**** Rows

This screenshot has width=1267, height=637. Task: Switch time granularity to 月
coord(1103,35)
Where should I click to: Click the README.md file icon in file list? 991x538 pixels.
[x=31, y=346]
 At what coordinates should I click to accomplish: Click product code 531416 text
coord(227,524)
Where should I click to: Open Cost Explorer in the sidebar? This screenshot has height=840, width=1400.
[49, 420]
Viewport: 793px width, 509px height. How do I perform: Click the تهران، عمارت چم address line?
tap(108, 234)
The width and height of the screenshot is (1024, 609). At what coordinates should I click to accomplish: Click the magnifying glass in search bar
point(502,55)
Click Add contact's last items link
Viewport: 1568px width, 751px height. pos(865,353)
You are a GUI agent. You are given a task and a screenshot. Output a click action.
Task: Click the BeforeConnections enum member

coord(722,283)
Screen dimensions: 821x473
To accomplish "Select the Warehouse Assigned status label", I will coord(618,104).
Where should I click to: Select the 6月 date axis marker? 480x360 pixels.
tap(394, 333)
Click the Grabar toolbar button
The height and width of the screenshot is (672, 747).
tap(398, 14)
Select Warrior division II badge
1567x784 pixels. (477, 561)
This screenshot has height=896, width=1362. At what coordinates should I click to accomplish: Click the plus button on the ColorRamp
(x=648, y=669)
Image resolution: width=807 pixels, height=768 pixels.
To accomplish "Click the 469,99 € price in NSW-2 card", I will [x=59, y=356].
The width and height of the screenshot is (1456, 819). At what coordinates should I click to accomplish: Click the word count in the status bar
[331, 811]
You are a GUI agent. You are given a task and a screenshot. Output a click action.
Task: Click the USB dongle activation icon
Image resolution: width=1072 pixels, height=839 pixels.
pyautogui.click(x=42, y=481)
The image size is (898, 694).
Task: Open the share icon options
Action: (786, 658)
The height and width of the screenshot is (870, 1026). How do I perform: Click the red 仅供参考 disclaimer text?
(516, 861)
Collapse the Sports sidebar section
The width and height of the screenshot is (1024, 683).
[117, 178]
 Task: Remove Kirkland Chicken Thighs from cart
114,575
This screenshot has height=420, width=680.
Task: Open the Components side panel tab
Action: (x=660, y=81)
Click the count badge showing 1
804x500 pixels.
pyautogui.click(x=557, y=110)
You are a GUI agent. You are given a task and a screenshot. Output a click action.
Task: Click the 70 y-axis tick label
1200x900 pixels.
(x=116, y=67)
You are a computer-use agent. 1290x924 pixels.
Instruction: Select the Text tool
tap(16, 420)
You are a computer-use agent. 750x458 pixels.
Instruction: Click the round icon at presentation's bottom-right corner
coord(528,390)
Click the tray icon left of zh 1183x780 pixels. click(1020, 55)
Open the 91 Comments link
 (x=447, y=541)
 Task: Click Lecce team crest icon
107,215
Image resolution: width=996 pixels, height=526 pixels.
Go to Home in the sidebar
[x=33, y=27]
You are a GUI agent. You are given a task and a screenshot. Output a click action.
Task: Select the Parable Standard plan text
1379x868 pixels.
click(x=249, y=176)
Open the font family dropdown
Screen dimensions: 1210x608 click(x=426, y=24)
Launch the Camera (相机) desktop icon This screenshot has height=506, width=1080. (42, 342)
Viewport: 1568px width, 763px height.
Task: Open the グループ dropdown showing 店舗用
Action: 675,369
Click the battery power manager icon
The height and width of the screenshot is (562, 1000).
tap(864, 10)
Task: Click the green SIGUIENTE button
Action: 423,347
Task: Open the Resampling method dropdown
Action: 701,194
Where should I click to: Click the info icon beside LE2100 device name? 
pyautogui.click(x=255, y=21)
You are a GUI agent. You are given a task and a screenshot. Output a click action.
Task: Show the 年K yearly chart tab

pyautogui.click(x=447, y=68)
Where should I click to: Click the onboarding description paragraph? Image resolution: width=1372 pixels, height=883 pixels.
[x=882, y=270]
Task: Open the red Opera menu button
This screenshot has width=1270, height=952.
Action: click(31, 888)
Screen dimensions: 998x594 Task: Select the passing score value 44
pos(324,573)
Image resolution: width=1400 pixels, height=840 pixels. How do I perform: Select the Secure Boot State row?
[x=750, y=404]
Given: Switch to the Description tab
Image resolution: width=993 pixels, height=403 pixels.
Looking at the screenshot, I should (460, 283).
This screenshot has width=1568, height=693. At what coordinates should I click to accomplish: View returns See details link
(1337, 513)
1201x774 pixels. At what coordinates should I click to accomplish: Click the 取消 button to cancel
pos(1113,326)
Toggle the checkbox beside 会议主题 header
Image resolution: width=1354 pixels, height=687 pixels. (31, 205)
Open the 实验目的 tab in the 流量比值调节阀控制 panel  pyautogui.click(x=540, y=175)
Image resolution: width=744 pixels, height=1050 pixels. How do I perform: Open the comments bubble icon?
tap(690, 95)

********

Written instruction: Convert every line of the source data above into a Markdown table with two columns, Row and Line. Number the rows in order and leave out blank lines.

Task answer:
| Row | Line |
|---|---|
| 1 | This screenshot has width=1267, height=637. Task: Switch time granularity to 月 |
| 2 | coord(1103,35) |
| 3 | Where should I click to: Click the README.md file icon in file list? 991x538 pixels. |
| 4 | [x=31, y=346] |
| 5 |  At what coordinates should I click to accomplish: Click product code 531416 text |
| 6 | coord(227,524) |
| 7 | Where should I click to: Open Cost Explorer in the sidebar? This screenshot has height=840, width=1400. |
| 8 | [49, 420] |
| 9 | Viewport: 793px width, 509px height. How do I perform: Click the تهران، عمارت چم address line? |
| 10 | tap(108, 234) |
| 11 | The width and height of the screenshot is (1024, 609). At what coordinates should I click to accomplish: Click the magnifying glass in search bar |
| 12 | point(502,55) |
| 13 | Click Add contact's last items link |
| 14 | Viewport: 1568px width, 751px height. pos(865,353) |
| 15 | You are a GUI agent. You are given a task and a screenshot. Output a click action. |
| 16 | Task: Click the BeforeConnections enum member |
| 17 | coord(722,283) |
| 18 | Screen dimensions: 821x473 |
| 19 | To accomplish "Select the Warehouse Assigned status label", I will coord(618,104). |
| 20 | Where should I click to: Select the 6月 date axis marker? 480x360 pixels. |
| 21 | tap(394, 333) |
| 22 | Click the Grabar toolbar button |
| 23 | The height and width of the screenshot is (672, 747). |
| 24 | tap(398, 14) |
| 25 | Select Warrior division II badge |
| 26 | 1567x784 pixels. (477, 561) |
| 27 | This screenshot has height=896, width=1362. At what coordinates should I click to accomplish: Click the plus button on the ColorRamp |
| 28 | (x=648, y=669) |
| 29 | Image resolution: width=807 pixels, height=768 pixels. |
| 30 | To accomplish "Click the 469,99 € price in NSW-2 card", I will [x=59, y=356]. |
| 31 | The width and height of the screenshot is (1456, 819). At what coordinates should I click to accomplish: Click the word count in the status bar |
| 32 | [331, 811] |
| 33 | You are a GUI agent. You are given a task and a screenshot. Output a click action. |
| 34 | Task: Click the USB dongle activation icon |
| 35 | Image resolution: width=1072 pixels, height=839 pixels. |
| 36 | pyautogui.click(x=42, y=481) |
| 37 | The image size is (898, 694). |
| 38 | Task: Open the share icon options |
| 39 | Action: (786, 658) |
| 40 | The height and width of the screenshot is (870, 1026). How do I perform: Click the red 仅供参考 disclaimer text? |
| 41 | (516, 861) |
| 42 | Collapse the Sports sidebar section |
| 43 | The width and height of the screenshot is (1024, 683). |
| 44 | [117, 178] |
| 45 |  Task: Remove Kirkland Chicken Thighs from cart |
| 46 | 114,575 |
| 47 | This screenshot has height=420, width=680. |
| 48 | Task: Open the Components side panel tab |
| 49 | Action: (x=660, y=81) |
| 50 | Click the count badge showing 1 |
| 51 | 804x500 pixels. |
| 52 | pyautogui.click(x=557, y=110) |
| 53 | You are a GUI agent. You are given a task and a screenshot. Output a click action. |
| 54 | Task: Click the 70 y-axis tick label |
| 55 | 1200x900 pixels. |
| 56 | (x=116, y=67) |
| 57 | You are a computer-use agent. 1290x924 pixels. |
| 58 | Instruction: Select the Text tool |
| 59 | tap(16, 420) |
| 60 | You are a computer-use agent. 750x458 pixels. |
| 61 | Instruction: Click the round icon at presentation's bottom-right corner |
| 62 | coord(528,390) |
| 63 | Click the tray icon left of zh 1183x780 pixels. click(1020, 55) |
| 64 | Open the 91 Comments link |
| 65 |  (x=447, y=541) |
| 66 |  Task: Click Lecce team crest icon |
| 67 | 107,215 |
| 68 | Image resolution: width=996 pixels, height=526 pixels. |
| 69 | Go to Home in the sidebar |
| 70 | [x=33, y=27] |
| 71 | You are a GUI agent. You are given a task and a screenshot. Output a click action. |
| 72 | Task: Select the Parable Standard plan text |
| 73 | 1379x868 pixels. |
| 74 | click(x=249, y=176) |
| 75 | Open the font family dropdown |
| 76 | Screen dimensions: 1210x608 click(x=426, y=24) |
| 77 | Launch the Camera (相机) desktop icon This screenshot has height=506, width=1080. (42, 342) |
| 78 | Viewport: 1568px width, 763px height. |
| 79 | Task: Open the グループ dropdown showing 店舗用 |
| 80 | Action: 675,369 |
| 81 | Click the battery power manager icon |
| 82 | The height and width of the screenshot is (562, 1000). |
| 83 | tap(864, 10) |
| 84 | Task: Click the green SIGUIENTE button |
| 85 | Action: 423,347 |
| 86 | Task: Open the Resampling method dropdown |
| 87 | Action: 701,194 |
| 88 | Where should I click to: Click the info icon beside LE2100 device name?  |
| 89 | pyautogui.click(x=255, y=21) |
| 90 | You are a GUI agent. You are given a task and a screenshot. Output a click action. |
| 91 | Task: Show the 年K yearly chart tab |
| 92 | pyautogui.click(x=447, y=68) |
| 93 | Where should I click to: Click the onboarding description paragraph? Image resolution: width=1372 pixels, height=883 pixels. |
| 94 | [x=882, y=270] |
| 95 | Task: Open the red Opera menu button |
| 96 | This screenshot has width=1270, height=952. |
| 97 | Action: click(31, 888) |
| 98 | Screen dimensions: 998x594 Task: Select the passing score value 44 |
| 99 | pos(324,573) |
| 100 | Image resolution: width=1400 pixels, height=840 pixels. How do I perform: Select the Secure Boot State row? |
| 101 | [x=750, y=404] |
| 102 | Given: Switch to the Description tab |
| 103 | Image resolution: width=993 pixels, height=403 pixels. |
| 104 | Looking at the screenshot, I should (460, 283). |
| 105 | This screenshot has width=1568, height=693. At what coordinates should I click to accomplish: View returns See details link |
| 106 | (1337, 513) |
| 107 | 1201x774 pixels. At what coordinates should I click to accomplish: Click the 取消 button to cancel |
| 108 | pos(1113,326) |
| 109 | Toggle the checkbox beside 会议主题 header |
| 110 | Image resolution: width=1354 pixels, height=687 pixels. (31, 205) |
| 111 | Open the 实验目的 tab in the 流量比值调节阀控制 panel  pyautogui.click(x=540, y=175) |
| 112 | Image resolution: width=744 pixels, height=1050 pixels. How do I perform: Open the comments bubble icon? |
| 113 | tap(690, 95) |